Figure 1 with 1 supplement
Summary of the methods used in this work.

In step (i), we segment micrographs into single cells. We divide single cells into 10 bins in step (ii), first into five bins by cell cycle stage, and then by mother or bud cell type. We calculate five features for all single cells in step (iii), and report the truncated average of each bin for each feature to form the protein localization profile (see Materials and methods). To compare the untreated wild-type protein localization profile to the perturbation protein localization profile, we apply an unsupervised localization change detection algorithm in step (iv), which outputs a protein localization change profile comprised of a z-score for each feature in the protein localization profile, reporting how significant the difference between the wild-type and perturbation is relative to expectation for each feature. Finally, we concatenate different protein localization change profiles with each other in step (v) to integrate profiles from different image screens. Steps (i) to (iv) are previously published methods, and are described in the Materials and methods section. We represent profiles as heat maps in this work (see the Figure 2 legend for details).

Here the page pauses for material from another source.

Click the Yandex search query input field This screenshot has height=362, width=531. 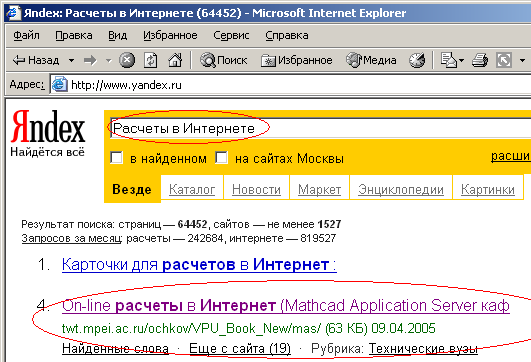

https://doi.org/10.7554/eLife.31872.003
Figure 1—figure supplement 1
Quality control scatterplots comparing the protein localization change profile magnitudes for each protein (calculated using the sum of squares over the features of the profile) between replicates of the same perturbation, and between different perturbations.

(A) Comparison of the two replicates of the rpd3Δ perturbation. (B) Comparison of the two replicates of the iki3Δ perturbation. (C) Comparison of one replicate of the rpd3Δ perturbation with 160 min of hydroxyurea treatment, and (D) comparison of one replicate of the rpd3Δ perturbation with 220 min of rapamycin treatment. The squared correlation coefficient for each scatterplot is shown in the bottom right corner. Proteins that have localization changes previously detected by Chong et al. (2015) for the rpd3Δ perturbation are shown as red points in (A).

https://doi.org/10.7554/eLife.31872.004
Figure 2 with 3 supplements
A clustered heat map of protein change profiles.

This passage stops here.